Hg-free Exams? Not quite

Homework assignment #6 contained an important announcement, but many students who worked on the homework either ignored the announcement or didn’t fully understand it (and many students may not have even seen the announcement given the small number of completed assignments that were turned in).

Here’s the announcement quoted in its entirety and verbatim:

Reagent Alert: I will not cover, and I am not going to test you on, the chemistry of Hg(OAc)2 + H2O, then NaBH4, but Loudon uses this reagent extensively in practice problems. Every time you run into this reagent, simply substitute another reagent in its place: H2O + cat. H2SO4.

And here’s what I saw on HW #6:

  • occasionally replacement of the entire oxymercuration-reduction reagent with H2O + cat. H2SO4 (correct behavior)
  • more often, replacement of parts of the oxymercuration-reduction reagent with H2O + cat. H2SO4. This is incorrect. Do not draw hybrid reagents like “H2O + cat.
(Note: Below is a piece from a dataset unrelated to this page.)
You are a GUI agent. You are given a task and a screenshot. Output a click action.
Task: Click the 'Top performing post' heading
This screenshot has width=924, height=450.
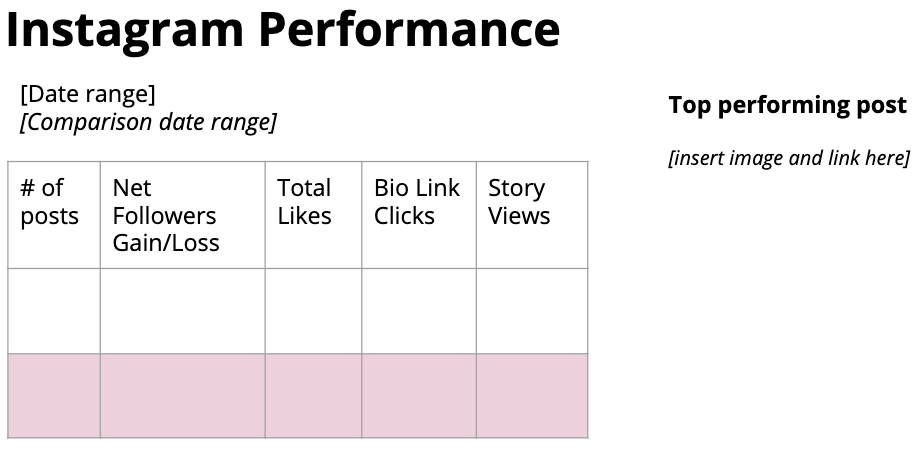[x=787, y=105]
H2SO4 then NaBH4”. In fact, do not resort to oxymercuration-reduction in this class at all.

But that’s not all. This reagent-alert does not mean that you should never draw Hg-containing reagents. The activity for class #33 – Alkyne addition reactions: hydrohalogenation and hydration describes the use of salts containing Hg+2 as a method for promoting hydration of alkynes.

Bottom-line: draw H2O + cat. H2SO4 to hydrate alkenes (Markovnikov) and draw H2O + Hg+2 + H2SO4 to hydrate alkynes (Markovnikov).